Beggs, George Erle

Beggs, George Erle (1883-1939), Professor of Civil Engineering, was internationally known for his invention of a means of predetermining the stress resistance of bridges, dams, and similar structures. This method, which involved making celluloid scale models, placing test weights on them, and measuring the strains with instruments he devised, was used by him when a consultant for the Arlington Memorial Bridge, the Stevenson Creek Dam, the San Francisco-Oakland Bridge, and the towers of the Golden Gate Bridge. The Beggs deformeter gauges have been used by engineers throughout the world for the solution of problems relating to indeterminate structures.
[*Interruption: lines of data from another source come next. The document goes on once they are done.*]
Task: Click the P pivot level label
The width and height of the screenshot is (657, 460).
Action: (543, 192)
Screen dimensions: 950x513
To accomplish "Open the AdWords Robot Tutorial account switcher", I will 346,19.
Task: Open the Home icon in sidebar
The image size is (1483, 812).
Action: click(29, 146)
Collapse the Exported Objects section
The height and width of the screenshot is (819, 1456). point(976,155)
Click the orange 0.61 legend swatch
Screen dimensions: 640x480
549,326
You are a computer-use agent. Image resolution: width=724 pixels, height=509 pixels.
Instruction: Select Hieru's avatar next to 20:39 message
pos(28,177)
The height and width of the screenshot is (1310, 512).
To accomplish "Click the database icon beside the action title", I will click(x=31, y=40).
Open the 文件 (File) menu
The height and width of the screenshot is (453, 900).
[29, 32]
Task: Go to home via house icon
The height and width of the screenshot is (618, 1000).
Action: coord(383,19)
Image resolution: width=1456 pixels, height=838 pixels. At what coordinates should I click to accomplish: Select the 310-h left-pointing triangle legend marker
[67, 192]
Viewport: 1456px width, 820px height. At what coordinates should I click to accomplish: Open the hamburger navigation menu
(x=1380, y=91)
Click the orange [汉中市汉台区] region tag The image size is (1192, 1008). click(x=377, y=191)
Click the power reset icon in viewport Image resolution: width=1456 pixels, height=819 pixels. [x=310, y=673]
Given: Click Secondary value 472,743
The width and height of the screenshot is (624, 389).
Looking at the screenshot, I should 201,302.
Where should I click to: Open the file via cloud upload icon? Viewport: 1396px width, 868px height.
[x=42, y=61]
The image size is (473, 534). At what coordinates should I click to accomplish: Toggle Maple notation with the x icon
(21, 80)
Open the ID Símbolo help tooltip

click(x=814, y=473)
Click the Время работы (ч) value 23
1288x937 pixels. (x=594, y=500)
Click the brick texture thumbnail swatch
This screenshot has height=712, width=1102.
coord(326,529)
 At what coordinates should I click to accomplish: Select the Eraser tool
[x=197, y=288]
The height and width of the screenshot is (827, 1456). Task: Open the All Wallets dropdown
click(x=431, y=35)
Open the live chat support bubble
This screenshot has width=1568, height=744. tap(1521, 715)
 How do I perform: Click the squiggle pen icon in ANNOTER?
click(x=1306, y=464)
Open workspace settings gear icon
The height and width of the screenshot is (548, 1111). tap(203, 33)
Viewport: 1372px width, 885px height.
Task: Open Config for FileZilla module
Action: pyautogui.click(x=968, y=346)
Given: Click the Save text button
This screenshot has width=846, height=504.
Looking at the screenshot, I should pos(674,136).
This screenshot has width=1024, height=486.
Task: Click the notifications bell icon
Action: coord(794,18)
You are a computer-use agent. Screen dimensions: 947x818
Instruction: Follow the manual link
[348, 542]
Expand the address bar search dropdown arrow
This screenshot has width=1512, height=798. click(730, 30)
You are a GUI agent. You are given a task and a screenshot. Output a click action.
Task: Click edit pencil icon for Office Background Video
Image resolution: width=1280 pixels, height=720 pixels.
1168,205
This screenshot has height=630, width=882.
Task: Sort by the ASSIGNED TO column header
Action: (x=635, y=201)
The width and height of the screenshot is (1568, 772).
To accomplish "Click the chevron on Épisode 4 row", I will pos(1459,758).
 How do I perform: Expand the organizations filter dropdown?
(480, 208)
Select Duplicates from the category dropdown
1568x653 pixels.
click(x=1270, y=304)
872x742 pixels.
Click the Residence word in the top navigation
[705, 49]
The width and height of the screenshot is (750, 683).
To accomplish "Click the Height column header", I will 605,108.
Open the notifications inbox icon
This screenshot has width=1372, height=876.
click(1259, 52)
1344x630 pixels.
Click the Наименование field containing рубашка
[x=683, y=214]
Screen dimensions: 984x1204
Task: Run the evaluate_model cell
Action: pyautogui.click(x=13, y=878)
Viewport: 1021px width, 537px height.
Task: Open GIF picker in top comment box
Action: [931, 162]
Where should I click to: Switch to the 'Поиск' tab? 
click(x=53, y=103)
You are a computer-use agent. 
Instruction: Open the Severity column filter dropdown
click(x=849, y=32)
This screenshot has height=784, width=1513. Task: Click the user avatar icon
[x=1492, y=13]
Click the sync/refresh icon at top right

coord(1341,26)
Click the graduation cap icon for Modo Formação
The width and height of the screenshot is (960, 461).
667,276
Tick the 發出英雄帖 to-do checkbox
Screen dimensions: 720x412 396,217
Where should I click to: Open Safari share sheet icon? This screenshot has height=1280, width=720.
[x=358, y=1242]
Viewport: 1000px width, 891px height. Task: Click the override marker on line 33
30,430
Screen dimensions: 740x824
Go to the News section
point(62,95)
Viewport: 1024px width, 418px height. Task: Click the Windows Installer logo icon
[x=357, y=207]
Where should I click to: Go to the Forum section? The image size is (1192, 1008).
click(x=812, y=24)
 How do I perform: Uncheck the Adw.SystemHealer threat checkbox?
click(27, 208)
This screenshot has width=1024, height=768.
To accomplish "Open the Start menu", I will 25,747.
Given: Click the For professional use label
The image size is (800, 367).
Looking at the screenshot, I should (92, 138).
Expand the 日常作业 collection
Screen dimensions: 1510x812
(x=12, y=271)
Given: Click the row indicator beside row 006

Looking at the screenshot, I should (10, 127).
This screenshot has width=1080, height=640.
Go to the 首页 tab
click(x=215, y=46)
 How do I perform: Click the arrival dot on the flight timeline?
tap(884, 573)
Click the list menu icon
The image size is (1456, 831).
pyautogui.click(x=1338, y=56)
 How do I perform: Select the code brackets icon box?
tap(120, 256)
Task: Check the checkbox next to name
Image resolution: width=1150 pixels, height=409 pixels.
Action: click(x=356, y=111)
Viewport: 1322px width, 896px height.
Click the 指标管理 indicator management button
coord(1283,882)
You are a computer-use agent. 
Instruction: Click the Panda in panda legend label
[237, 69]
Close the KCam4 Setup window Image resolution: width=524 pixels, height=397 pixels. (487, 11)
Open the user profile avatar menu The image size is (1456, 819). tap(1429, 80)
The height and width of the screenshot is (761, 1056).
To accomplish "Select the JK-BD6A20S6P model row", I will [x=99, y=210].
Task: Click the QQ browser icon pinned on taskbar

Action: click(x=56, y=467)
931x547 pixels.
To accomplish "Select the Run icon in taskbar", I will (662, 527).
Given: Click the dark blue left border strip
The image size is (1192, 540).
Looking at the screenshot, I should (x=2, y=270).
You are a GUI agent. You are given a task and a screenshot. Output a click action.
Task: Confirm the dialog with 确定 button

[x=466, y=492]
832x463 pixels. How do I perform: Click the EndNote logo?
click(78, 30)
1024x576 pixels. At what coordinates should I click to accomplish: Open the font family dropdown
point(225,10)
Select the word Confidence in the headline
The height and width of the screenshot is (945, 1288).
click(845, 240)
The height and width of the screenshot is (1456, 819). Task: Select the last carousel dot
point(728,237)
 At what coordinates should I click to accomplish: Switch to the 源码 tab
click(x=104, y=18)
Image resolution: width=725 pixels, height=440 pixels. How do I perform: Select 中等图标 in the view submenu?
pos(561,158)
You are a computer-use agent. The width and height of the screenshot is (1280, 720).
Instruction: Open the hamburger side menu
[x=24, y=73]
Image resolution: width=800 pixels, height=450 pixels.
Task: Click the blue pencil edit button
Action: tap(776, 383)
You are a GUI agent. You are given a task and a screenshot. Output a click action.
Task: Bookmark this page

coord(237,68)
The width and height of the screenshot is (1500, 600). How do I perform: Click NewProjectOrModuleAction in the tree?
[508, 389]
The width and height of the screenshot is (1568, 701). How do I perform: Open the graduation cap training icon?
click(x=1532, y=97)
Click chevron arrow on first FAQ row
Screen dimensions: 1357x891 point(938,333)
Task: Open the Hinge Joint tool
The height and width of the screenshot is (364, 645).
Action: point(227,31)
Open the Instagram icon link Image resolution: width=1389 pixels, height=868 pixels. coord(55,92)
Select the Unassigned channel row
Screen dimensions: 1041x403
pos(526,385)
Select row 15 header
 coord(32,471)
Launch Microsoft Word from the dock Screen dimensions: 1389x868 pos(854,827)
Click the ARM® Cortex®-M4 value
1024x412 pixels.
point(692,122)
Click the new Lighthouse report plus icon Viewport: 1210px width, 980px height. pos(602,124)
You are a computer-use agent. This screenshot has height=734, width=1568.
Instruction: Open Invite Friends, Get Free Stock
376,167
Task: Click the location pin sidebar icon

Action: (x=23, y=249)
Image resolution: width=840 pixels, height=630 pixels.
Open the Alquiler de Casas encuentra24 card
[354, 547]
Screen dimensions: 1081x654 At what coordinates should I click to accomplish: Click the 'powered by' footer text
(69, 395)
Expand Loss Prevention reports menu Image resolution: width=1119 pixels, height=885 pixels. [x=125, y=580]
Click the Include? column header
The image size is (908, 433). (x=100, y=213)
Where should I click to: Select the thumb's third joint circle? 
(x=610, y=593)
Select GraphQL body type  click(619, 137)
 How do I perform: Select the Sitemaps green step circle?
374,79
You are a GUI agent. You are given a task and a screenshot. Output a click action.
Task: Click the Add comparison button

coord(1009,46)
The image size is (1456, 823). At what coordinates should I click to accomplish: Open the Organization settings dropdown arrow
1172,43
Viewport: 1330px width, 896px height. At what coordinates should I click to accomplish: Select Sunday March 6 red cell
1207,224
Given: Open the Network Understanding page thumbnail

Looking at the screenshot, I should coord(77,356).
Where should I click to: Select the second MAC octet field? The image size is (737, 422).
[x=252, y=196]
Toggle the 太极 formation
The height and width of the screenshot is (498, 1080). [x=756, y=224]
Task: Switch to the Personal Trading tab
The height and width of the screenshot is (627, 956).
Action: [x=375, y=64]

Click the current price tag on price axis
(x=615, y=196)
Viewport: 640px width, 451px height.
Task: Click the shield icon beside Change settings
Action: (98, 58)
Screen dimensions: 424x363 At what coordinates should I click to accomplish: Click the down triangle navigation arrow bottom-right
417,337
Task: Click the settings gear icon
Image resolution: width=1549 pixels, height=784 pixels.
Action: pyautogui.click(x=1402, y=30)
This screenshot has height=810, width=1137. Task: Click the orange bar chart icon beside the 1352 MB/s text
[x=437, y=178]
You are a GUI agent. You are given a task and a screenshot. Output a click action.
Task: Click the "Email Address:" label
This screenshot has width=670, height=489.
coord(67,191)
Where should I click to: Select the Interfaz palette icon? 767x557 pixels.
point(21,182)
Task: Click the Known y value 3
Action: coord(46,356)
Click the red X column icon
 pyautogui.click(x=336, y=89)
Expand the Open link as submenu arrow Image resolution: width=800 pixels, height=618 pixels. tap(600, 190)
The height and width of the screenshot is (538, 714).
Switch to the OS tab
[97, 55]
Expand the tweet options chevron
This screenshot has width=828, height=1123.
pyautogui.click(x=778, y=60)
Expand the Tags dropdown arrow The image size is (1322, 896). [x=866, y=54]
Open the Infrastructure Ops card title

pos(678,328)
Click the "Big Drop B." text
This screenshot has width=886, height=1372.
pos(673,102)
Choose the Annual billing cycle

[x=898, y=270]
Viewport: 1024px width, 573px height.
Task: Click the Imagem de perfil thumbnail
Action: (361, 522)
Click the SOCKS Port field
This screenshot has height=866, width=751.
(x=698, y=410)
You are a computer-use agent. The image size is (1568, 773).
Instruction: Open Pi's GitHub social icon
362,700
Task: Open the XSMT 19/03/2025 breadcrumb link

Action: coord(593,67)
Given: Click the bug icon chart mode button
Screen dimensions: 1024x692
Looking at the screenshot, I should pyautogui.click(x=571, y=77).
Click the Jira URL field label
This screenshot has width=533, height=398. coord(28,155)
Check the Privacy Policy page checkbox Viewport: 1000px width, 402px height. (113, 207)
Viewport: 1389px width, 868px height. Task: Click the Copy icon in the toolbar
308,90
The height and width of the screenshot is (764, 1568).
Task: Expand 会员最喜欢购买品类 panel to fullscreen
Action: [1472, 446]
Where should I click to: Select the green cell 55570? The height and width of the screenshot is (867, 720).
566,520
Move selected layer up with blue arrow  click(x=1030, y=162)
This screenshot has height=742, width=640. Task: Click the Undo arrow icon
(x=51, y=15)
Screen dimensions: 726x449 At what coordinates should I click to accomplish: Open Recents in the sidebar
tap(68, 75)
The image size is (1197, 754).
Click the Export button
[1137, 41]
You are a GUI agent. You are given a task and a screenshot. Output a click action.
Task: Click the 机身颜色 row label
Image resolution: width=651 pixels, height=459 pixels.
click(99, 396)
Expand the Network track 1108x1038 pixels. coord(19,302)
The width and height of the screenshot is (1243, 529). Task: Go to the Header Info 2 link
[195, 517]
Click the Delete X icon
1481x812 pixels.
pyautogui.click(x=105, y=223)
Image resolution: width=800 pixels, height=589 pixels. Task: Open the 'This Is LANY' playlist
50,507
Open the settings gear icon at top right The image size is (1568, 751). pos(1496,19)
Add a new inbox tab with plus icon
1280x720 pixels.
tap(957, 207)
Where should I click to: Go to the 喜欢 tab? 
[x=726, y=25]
Beggs was born in Ashland, Illinois; he earned his A.B. from Northwestern University in 1905, and a civil engineering degree, with highest honors, from Columbia University in 1910. He joined the Princeton faculty as instructor in 1914, became a full professor in 1930, and chairman of the Department of Civil Engineering in 1937. He was also chairman of the Engineering Foundation, a cooperative arm of the several national engineering societies organized for the furtherance of research.

His students admired him for the thoroughness and clarity of his teaching, and his colleagues for the active part he took in the life of the University and in the engineering profession. Beggs Hall, one of the six units of the Engineering Quadrangle, built in 1962, is named for him.